#### PASSAGE SHOWN
BEGIN

Greening agrifood systems in Asia and the Pacific: policies, practices and champions
©©FAO/Giulio Napolitano
By Dr. Bo Zhou, Agriculture Officer and Lead Technical Officer of the Food and Agriculture Organization of the United Nations-Regional Office for Asia and the Pacific (FAO RAP)
The FAO Asia and the Pacific region is reshaping agrifood systems: Productivity must rise while environmental footprints fall. From the MIDORI strategy in Japan to the organic transition in Bhutan, a common direction is visible: Reduce inputs, safeguard biodiversity and close nutrient loops. Through the Fourteenth Five-Year Plan and 208 National Green Pilot Zones, China is demonstrating replicable models, with 90 percent soil testing adoption, 88 percent straw utilization and 1.07 million ha of efficient irrigation as of 2024.
Policymakers frame green agriculture through three Environmental Performance Index (EPI) lenses: ecosystem vitality (biodiversity, forests, water), climate change mitigation and environmental health (waste, pollution). This diagnostic tool measures progress systematically, revealing where interventions yield the highest returns in representative countries.
Ecosystem vitality: Bhutan (70 percent forest cover) and Japan (68 percent) anchor biodiversity, and the Philippines (23 percent) relies on restoration. The Satoyama landscapes in Japan and indigenous seeds in Bhutan show biodiversity as a productive asset.
Climate mitigation: Japan targets 46 percent cuts in greenhouse gases by 2030. Bhutan remains a carbon sink, and the Philippines has committed to 75 percent reduction.
Environmental health: The reduce, reuse and recycle ecosystem in Japan delivers 80 percent waste to energy alongside mandated 50 percent cuts in food waste. Bhutan has bold norms but infrastructure gaps, and the Philippines has strong laws but uneven enforcement.
Green agriculture has moved from pilots to playbooks. China shows the potential of sequenced reforms. Japan, Bhutan and the Philippines add complementary models – high-tech decarbonization, culture-rooted organic transition and climate-smart community management. Together, they sketch a regional pathway towards productive, nature-positive and low-carbon systems – measured, verified and ready to share.

END

#### TASKS FOR THIS EXERCISE
1/ From the article on greening agrifood systems, transcribe the section from "Green agriculture has" to "ready to share.".
2/ Using the article on greening agrifood systems, answer these:
(a) How many National Green Pilot Zones does China have?
(b) What percentage of forest cover does Bhutan have?
(c) By what percentage does Japan aim to cut greenhouse gases by 2030?
The listing that follows is not needed for anything here.

#### DATA SHOWN
BEGIN

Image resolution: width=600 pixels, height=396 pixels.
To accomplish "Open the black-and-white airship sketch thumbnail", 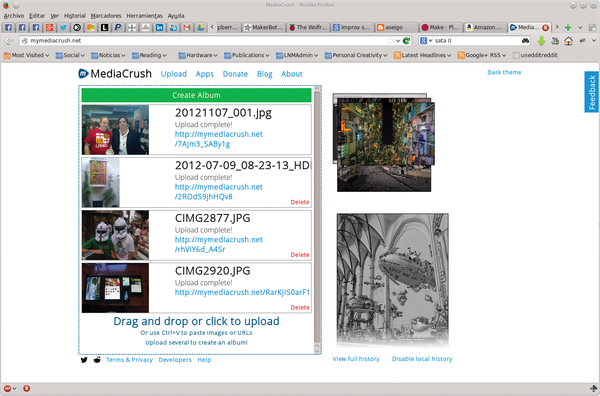I will coord(393,280).
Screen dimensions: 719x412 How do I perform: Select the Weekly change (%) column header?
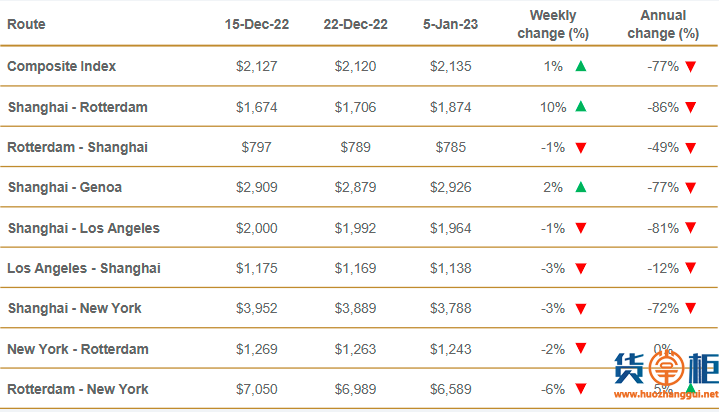pyautogui.click(x=553, y=24)
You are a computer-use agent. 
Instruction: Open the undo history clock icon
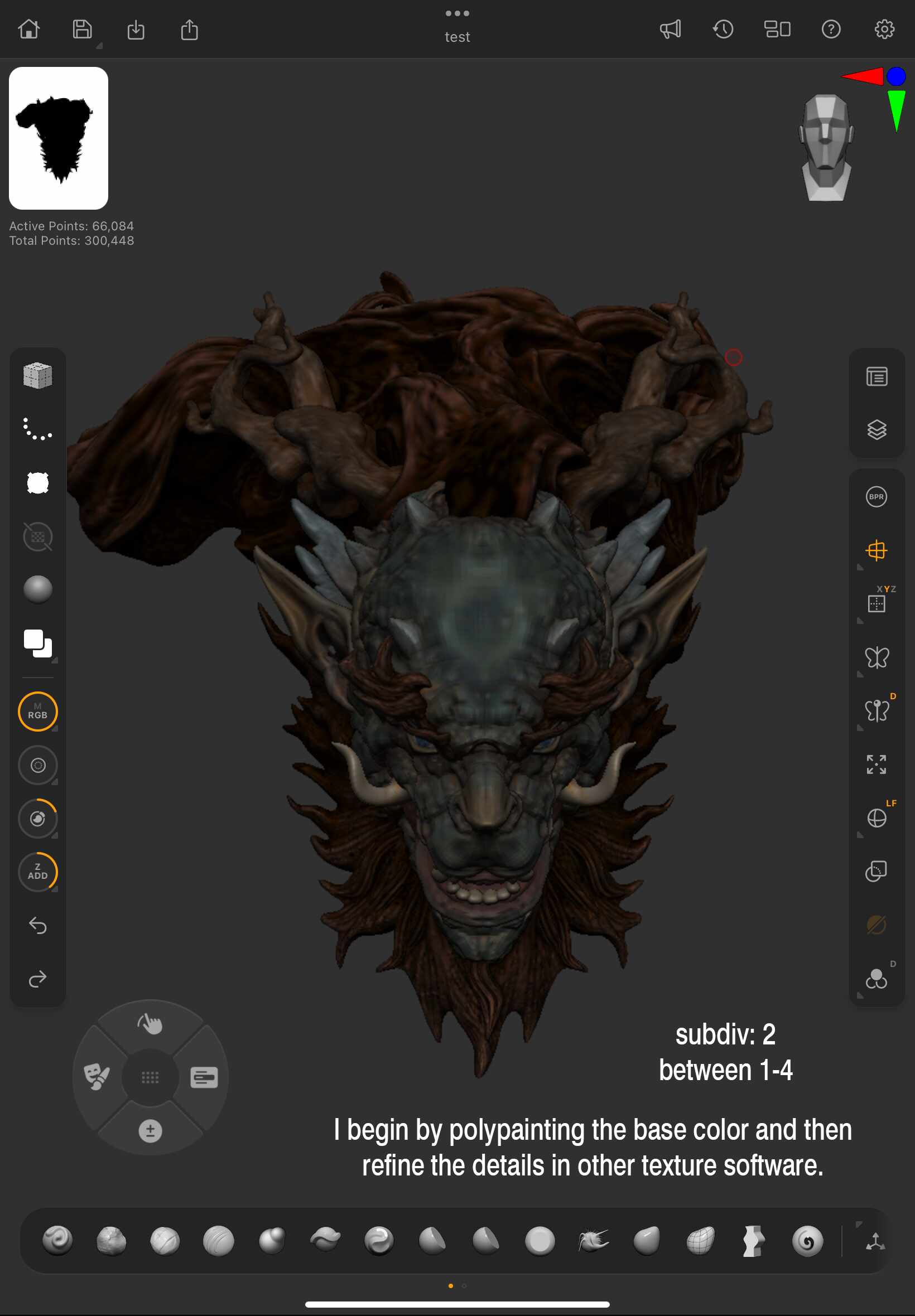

END

#### ANSWERS FOR THIS EXERCISE
1/
Green agriculture has moved from pilots to playbooks. China shows the potential of sequenced reforms. Japan, Bhutan and the Philippines add complementary models – high-tech decarbonization, culture-rooted organic transition and climate-smart community management. Together, they sketch a regional pathway towards productive, nature-positive and low-carbon systems – measured, verified and ready to share.

2/
(a) 208
(b) 70 percent
(c) 46 percent